Independent convenience stores are likely to leapfrog the need for self-service tills because of fast-improving technology, Ubamarket chief executive Will Broome told the Independent Retail Owners Forum last week.

The customer-facing Ubamarket app allows shoppers to pre-load shopping lists to quickly scan products and to use their phone as a guide around a store.

“I genuinely believe we have effectively leapfrogged the self-checkout till and the market will do so quite soon because self-checkout is cumbersome and expensive,” Mr Broome told IROF members at the event in Broadway, in the Cotswolds.

“You could repurpose self-checkout machines with a QR code in the middle to make the process super fast.” He said doing so would allow customers to bypass the task of scanning their items.
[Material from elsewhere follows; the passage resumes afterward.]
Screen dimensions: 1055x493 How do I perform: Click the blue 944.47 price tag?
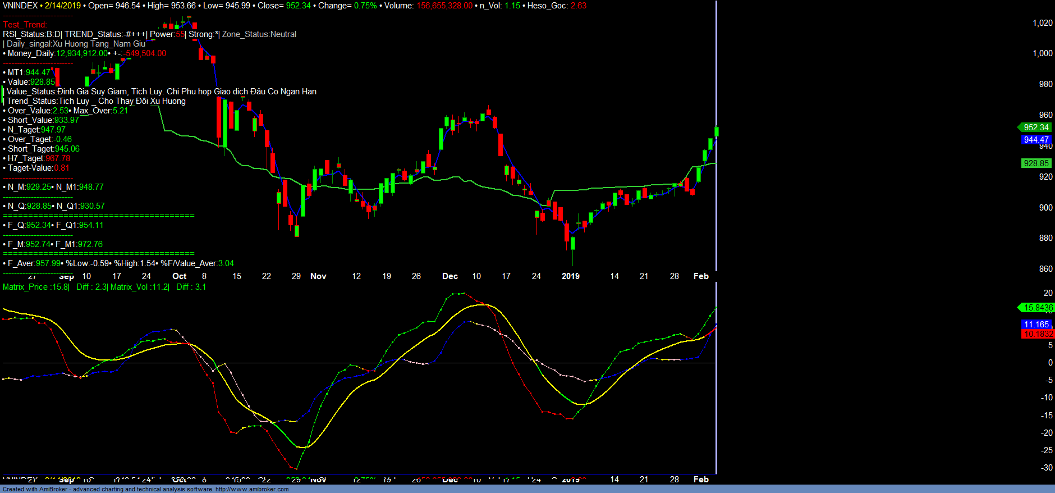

At present, shoppers have to show their phones at the till to check out and pay, but the app has the potential to allow “grab and go”, similar to Amazon software under trial in America.

Trials at Guy Warner’s Budgens stores in Moreton-in-Marsh and Broadway are in their final stages.

“It is at the cutting edge of loyalty,” said Mr Warner.

“Shoppers who are using the scheme spend around 30% to 40% more than other shoppers.”

Also speaking at the IROF meeting was Tim Chalk, former chief executive of 7-Eleven in Hong Kong, who urged local retailers to double-down on their ranges.

His top Hong Kong stores operating out of 500sq ft listed just 3,000 stock keeping units, 200 of which were changed every week.

“This creates excitement for shoppers,” he said. Retailers with 2,000sq ft often had areas where items were unintentionally concealed and they would improve sales by removing slow sellers, he said.

Loyalty schemes were a big driver of sales growth, Mr Chalk added. In Hong Kong they ran schemes 36 out of 52 weeks and those targeting women did best.

Scott Annan, founder of IROF, said the first event was a success. “Independents are realising that if they truly start to use customer data in their planning then they can be better than the major multiples,” he said.